Seminars: Session Details


DESIGN IN COASTAL & EXTREME CLIMATIC CONDITIONS TRACK
Session A1 (HSW)
Resilient Design for Changing Climate
Time & Location 8:00AM - 9:00AM | Room 317A
Speakers
Mike Hill
Gensler & Associates
Katy Hintzen
UH Sea Grant College Program
Dean Sakamoto
Dean Sakamoto Architects/SHADE


Moderated by:
Matthew Gonser
City and County of Honolulu Office of Climate Change, Sustainability and Resiliency

Description
Hawaii is the most isolated place in the world and vulnerable to the effects of climate change like nowhere else. As we begin to see these changes happen, the pressure will be felt here at a greater and greater intensity. This includes issues of sea level rise, frequency and intensity of hurricanes, food scarcity affecting already high-priced foods being shipped from the mainland, and oxygen depletion in our oceans due to the death of coral reefs, to name a few. A panel of experts across multiple disciplines will discuss these effects and what we can do today to help mitigate or adapt to them, such as policy changes, resilient community/building designs, adaptive design, holistic community planning, and moving toward net-zero (positive) energy, among other ideas.

Biography
Mike Hill, D. Arch, Assoc.
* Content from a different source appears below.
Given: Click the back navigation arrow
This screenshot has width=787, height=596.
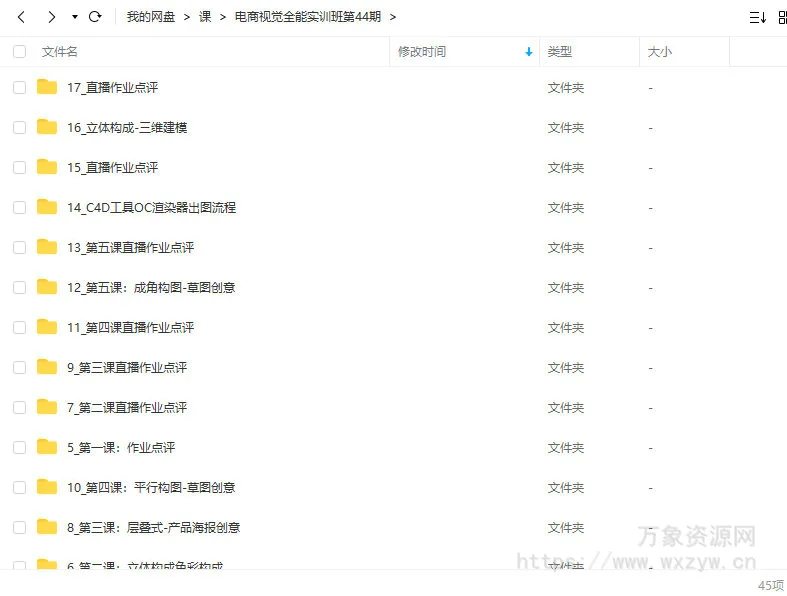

AIA, is an associate and design resilience leader with Gensler and has 13-plus years of architectural and planning experience. Previously he lived and worked in Hawaii where he focused on resort master-planning and design. He graduated from UH Manoa with a Doctorate of Architecture where he wrote his dissertation on hurricane-resilient design for multifamily high-rises on the South Shore of Oahu. At the same time, he was a graduate research assistant at the NDPTC where he developed courses on disaster mitigation for FEMA.

Katy Hintzen is an environmental outreach and engagement specialist with over five years of project management experience for Sea Grant. She specializes in development and maintaining strong community partnerships, coordinating multidisciplinary teams, and communicating science to decision-makers. She is particularly passionate about coastal conservation and climate change issues.
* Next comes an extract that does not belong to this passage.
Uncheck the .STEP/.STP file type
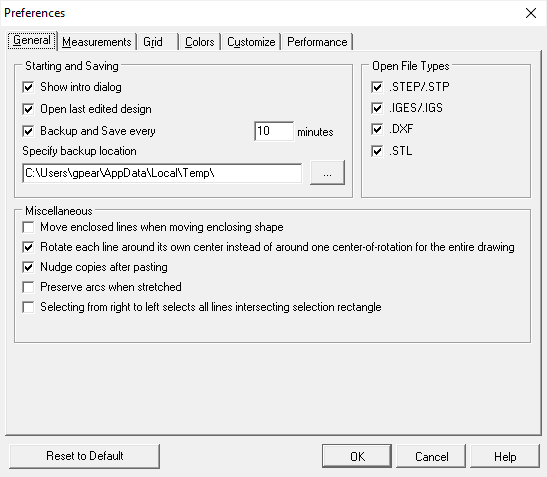The image size is (547, 477). point(377,87)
Dean Sakamoto, FAIA, LEED AP, is a practicing architect and educator with a national presence and diverse local experience. His Honolulu and New Haven, Connecticut-based firm, Dean Sakamoto Architects/SHADE group is known for its environmentally sensitive and culturally specific designs of buildings and places. Projects include the Juliet Rice Wichman Botanical Research Center, a 21,000-square-foot LEED Gold certified building on Kauai’s National Tropical Botanical Garden campus that is designed for hurricane resilience. Dean is the founder and director of SHADE (Sustainable Humanitarian Architecture & Design for the Earth), a collaborative design practice and a non-profit professional training and community service institute.
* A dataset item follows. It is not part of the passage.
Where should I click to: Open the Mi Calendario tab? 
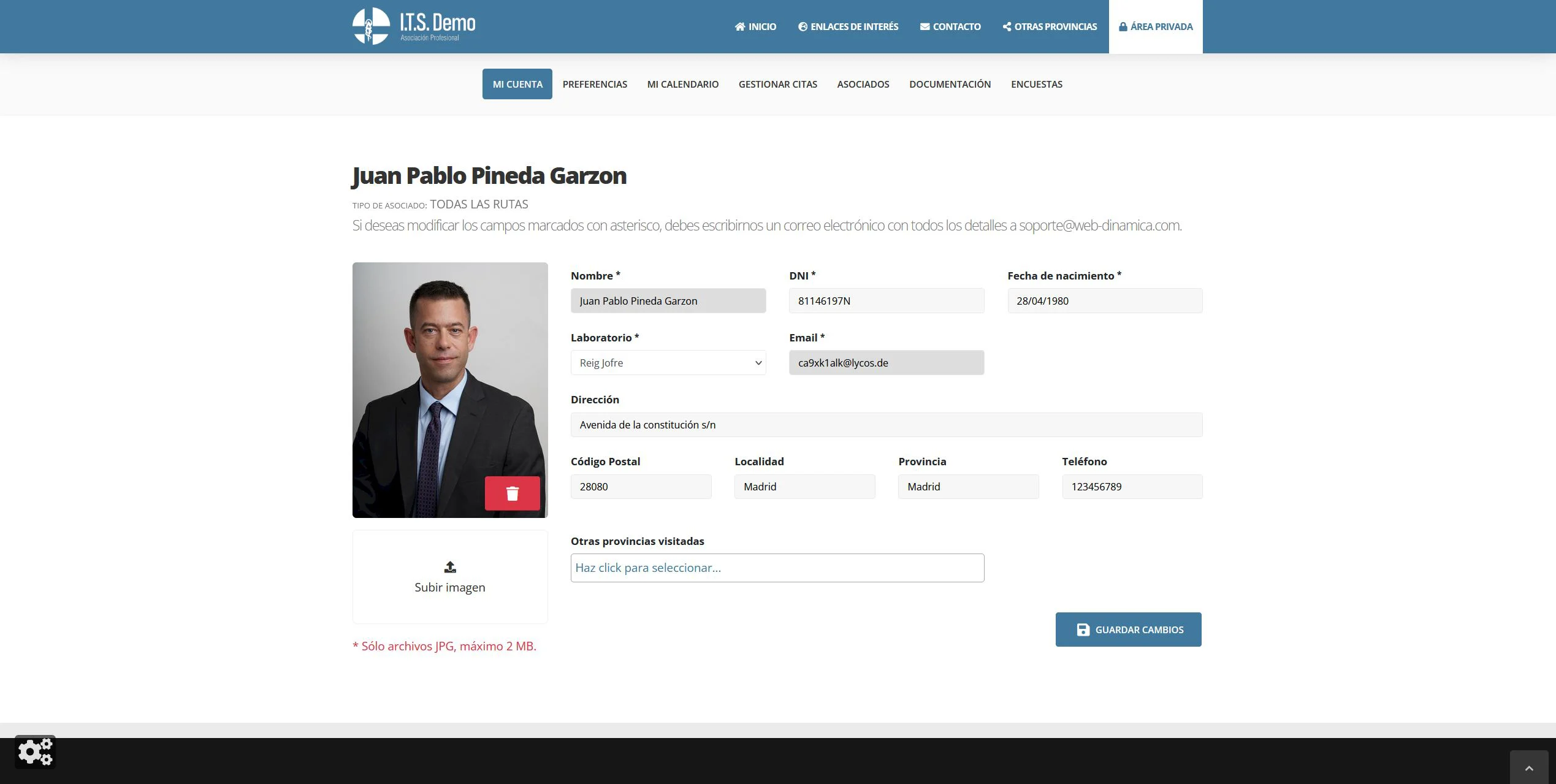point(682,85)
Matthew Gonser, AICP, CFM, is with the City and County of Honolulu’s Office of Climate Change, Sustainability and Resiliency where he focuses on coastal and water issues generally, with attention to community planning and design, natural hazards mitigation, sea level rise and climate change adaptation, and green infrastructure and stormwater management. Matthew also manages the development of a resilience strategy through the City’s award from the Rockefeller Foundation’s 100 Resilient Cities Program.